Data Cleaning: Inspecting and Wrangling the FIFA 21 Data Using PowerQuery

02Mar
Data Science Promise Chinonso

Data Cleaning: Inspecting and Wrangling the FIFA 21 Data Using PowerQuery

 

source: https://www.spaziogames.it/fifa-21-copertina-ufficiale/

Background
I organized a #datacleaningchallenge in the data-tech space alongside a fellow Data enthusiast in a bid to create an enabling environment to allow beginners, intermediates, and pro data analysts to flex their data cleaning skills. As the organizer, I was not left behind as I also joined the other participants to transform the dataset provided for the challenge using Microsoft’s PowerQuery editor.

As you already know, data cleaning is one of the core stages every data must go through before analysis. It ensures that the insights generated are accurate and not influenced by any inconsistencies, errors or dirtiness tied to the data.

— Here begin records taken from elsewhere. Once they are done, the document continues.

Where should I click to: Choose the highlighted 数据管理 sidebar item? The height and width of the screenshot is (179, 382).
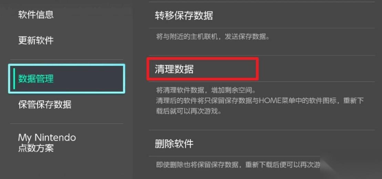click(x=66, y=79)
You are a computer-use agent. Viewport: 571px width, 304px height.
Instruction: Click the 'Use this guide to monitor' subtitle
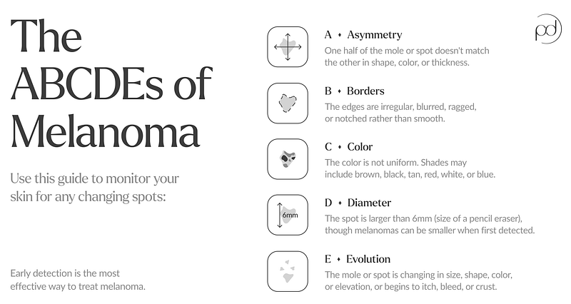95,188

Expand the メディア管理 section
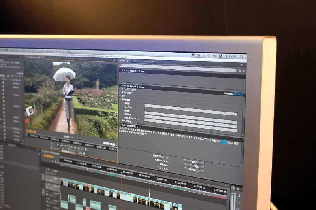pos(120,120)
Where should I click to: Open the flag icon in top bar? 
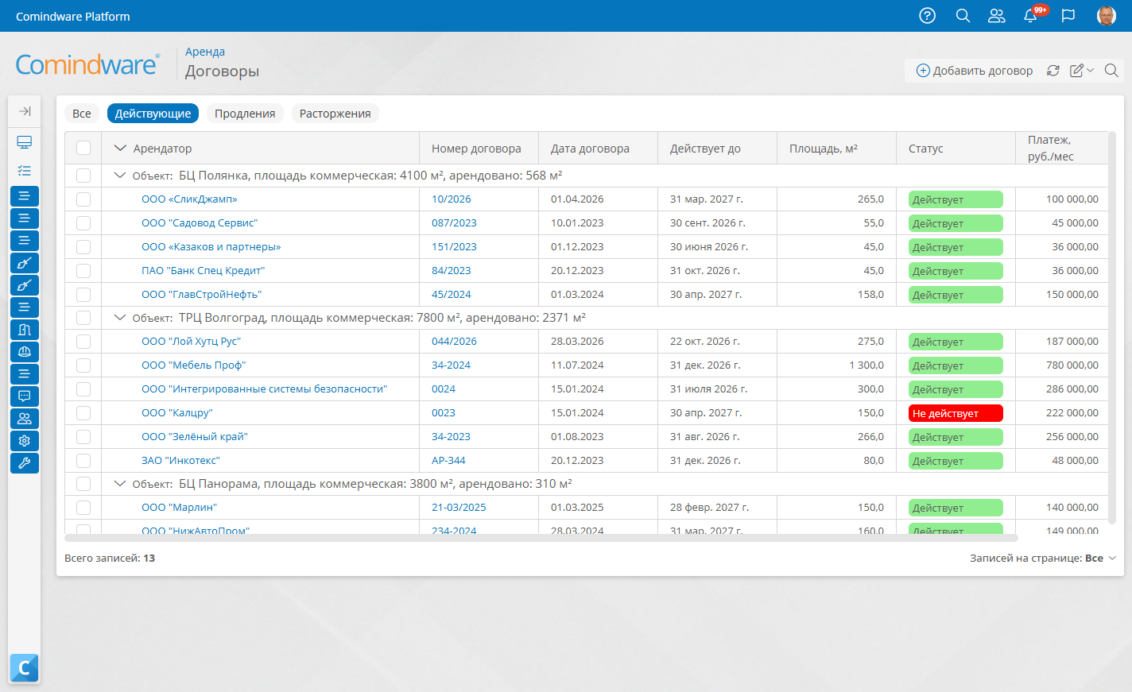coord(1068,16)
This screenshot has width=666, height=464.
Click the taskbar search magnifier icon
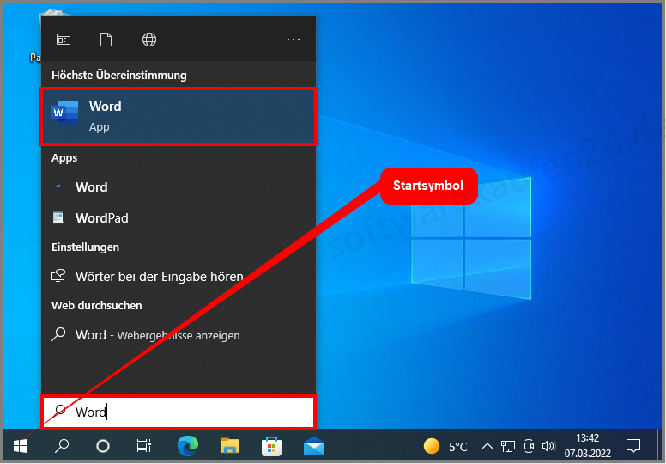[x=62, y=446]
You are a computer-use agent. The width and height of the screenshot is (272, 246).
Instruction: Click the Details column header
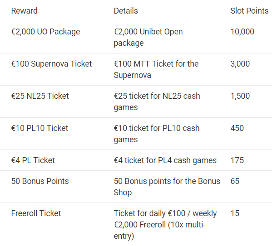point(126,11)
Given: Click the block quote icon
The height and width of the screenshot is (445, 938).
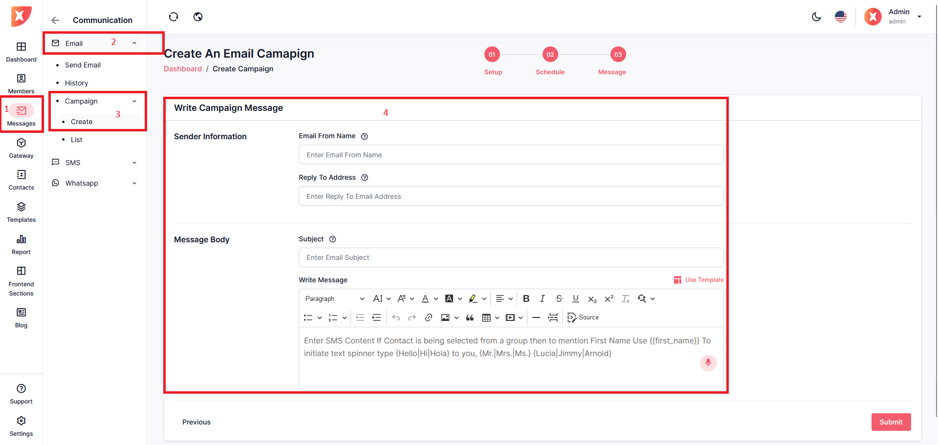Looking at the screenshot, I should (470, 318).
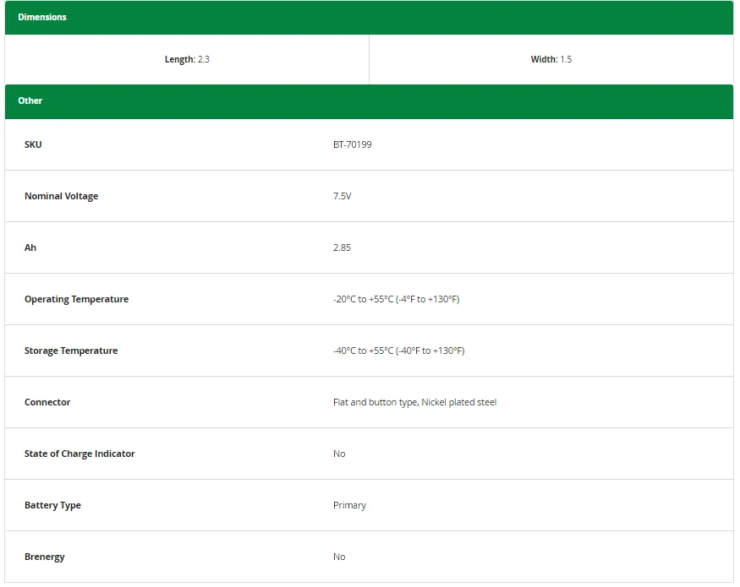Click the 2.85 Ah value

[x=342, y=247]
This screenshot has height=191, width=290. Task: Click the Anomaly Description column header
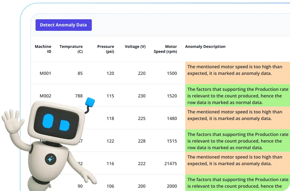205,47
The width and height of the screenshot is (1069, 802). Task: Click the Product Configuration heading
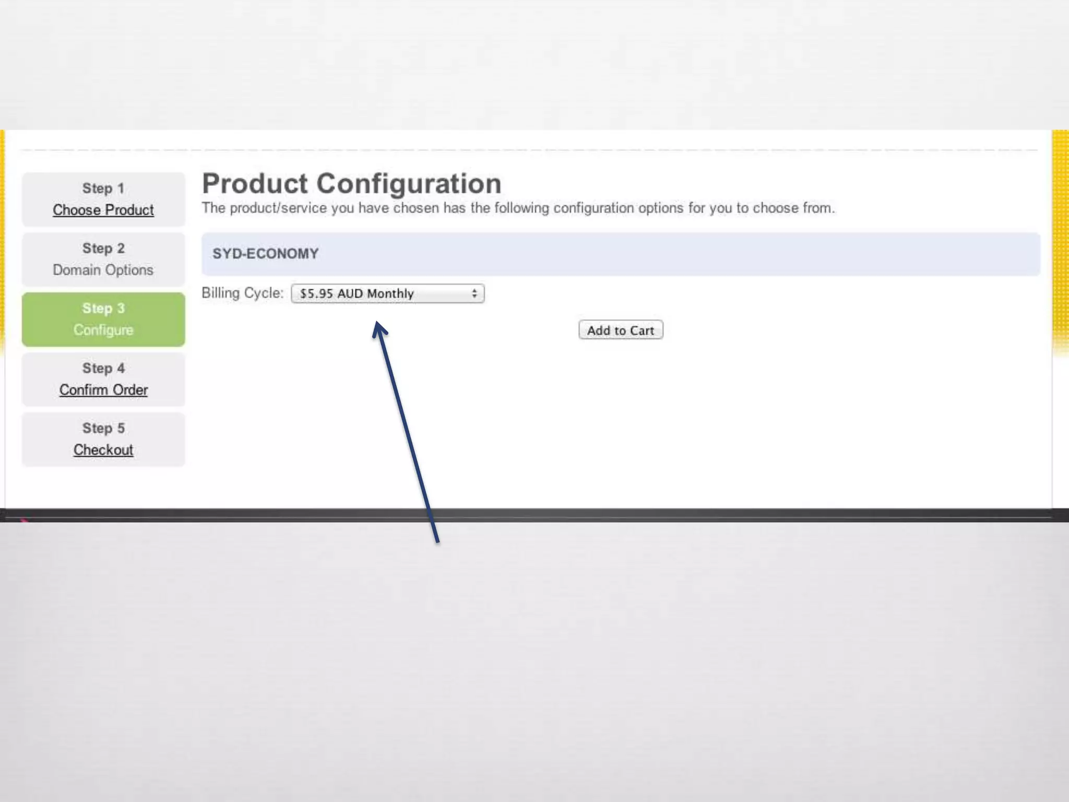351,184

The specific objectives of the data cleaning process
Before accessing the data for cleaning, I wrote down 2 objectives that should be met after the data cleaning is completed 
• Ensure that all the columns have the correct data type
• Numerical columns should be in a format suitable for further calculations and analysis

Meeting these two objectives requires that a good number of factors be checkmated, some of which are; the presence of null entries, empty rows, special characters, irregularities, inconsistent naming conventions etc. 
About the dataset
The dataset used for this challenge is the FIFA 21 data. It was sourced from Kaggle and can be accessed here. The dataset was obtained in its raw state after web scrapping from sofifa.com. It contains the details of football players alongside their performance, updated up till 2021. It is worth noting that there are 18979 rows and 77 columns present in the FIFA 21 data.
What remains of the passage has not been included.